**Exercise brief:**
Below are records. Find each line in them that holds the word "heading" and copy it.

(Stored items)

"""

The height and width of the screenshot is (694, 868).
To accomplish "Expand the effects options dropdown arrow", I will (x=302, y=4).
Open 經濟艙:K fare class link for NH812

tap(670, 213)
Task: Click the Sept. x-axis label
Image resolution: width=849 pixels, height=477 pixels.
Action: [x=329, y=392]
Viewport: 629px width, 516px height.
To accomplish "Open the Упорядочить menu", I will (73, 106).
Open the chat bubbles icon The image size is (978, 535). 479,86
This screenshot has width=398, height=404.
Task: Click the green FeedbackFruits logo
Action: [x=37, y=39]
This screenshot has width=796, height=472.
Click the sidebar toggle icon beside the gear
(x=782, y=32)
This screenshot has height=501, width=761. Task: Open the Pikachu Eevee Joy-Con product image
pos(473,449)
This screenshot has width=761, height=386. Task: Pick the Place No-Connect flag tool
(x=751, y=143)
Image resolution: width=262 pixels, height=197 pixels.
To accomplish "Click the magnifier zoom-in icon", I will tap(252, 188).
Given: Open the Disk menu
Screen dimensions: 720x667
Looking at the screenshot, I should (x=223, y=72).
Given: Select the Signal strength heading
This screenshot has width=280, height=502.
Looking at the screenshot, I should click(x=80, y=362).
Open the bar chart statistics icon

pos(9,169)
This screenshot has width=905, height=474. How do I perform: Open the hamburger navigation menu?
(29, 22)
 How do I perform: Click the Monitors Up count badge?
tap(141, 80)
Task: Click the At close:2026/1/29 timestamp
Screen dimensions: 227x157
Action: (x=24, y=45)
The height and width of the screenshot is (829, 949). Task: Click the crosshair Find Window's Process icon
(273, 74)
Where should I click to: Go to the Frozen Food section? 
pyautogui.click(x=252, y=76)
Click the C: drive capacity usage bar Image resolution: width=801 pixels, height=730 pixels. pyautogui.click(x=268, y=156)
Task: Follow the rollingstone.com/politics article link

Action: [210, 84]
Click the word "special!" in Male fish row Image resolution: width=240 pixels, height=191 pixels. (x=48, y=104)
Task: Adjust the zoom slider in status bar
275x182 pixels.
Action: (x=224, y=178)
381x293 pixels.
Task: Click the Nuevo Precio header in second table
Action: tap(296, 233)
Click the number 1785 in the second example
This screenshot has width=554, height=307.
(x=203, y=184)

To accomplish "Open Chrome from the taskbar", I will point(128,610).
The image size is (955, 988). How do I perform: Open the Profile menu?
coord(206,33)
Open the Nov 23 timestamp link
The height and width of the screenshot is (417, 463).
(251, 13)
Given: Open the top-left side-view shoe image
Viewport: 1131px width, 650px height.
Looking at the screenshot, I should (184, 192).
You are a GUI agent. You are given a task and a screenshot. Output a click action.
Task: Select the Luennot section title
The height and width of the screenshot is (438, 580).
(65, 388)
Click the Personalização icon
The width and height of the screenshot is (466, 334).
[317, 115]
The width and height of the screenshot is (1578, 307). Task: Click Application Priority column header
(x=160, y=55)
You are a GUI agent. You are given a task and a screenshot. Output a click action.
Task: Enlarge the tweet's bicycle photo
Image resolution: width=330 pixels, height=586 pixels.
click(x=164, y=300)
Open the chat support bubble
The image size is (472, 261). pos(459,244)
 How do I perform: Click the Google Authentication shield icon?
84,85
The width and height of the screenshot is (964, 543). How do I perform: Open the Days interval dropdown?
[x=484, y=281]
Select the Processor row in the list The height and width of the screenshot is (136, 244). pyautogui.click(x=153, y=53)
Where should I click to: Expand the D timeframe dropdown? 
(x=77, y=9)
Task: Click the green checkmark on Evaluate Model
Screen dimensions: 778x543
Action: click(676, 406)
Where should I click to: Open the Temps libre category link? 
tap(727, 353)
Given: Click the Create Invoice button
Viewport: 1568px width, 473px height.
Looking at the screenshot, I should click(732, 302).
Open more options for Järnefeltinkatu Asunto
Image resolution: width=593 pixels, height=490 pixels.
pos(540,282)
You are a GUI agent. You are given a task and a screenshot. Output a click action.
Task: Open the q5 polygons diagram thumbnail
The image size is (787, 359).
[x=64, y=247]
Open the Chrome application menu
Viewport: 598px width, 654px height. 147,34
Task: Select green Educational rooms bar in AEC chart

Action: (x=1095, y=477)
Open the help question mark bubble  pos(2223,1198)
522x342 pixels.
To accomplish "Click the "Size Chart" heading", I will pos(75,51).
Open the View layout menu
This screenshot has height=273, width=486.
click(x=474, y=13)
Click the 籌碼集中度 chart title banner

"""

**Response box:**
Given: Select the Signal strength heading
To accomplish "Click the "Size Chart" heading", I will pos(75,51).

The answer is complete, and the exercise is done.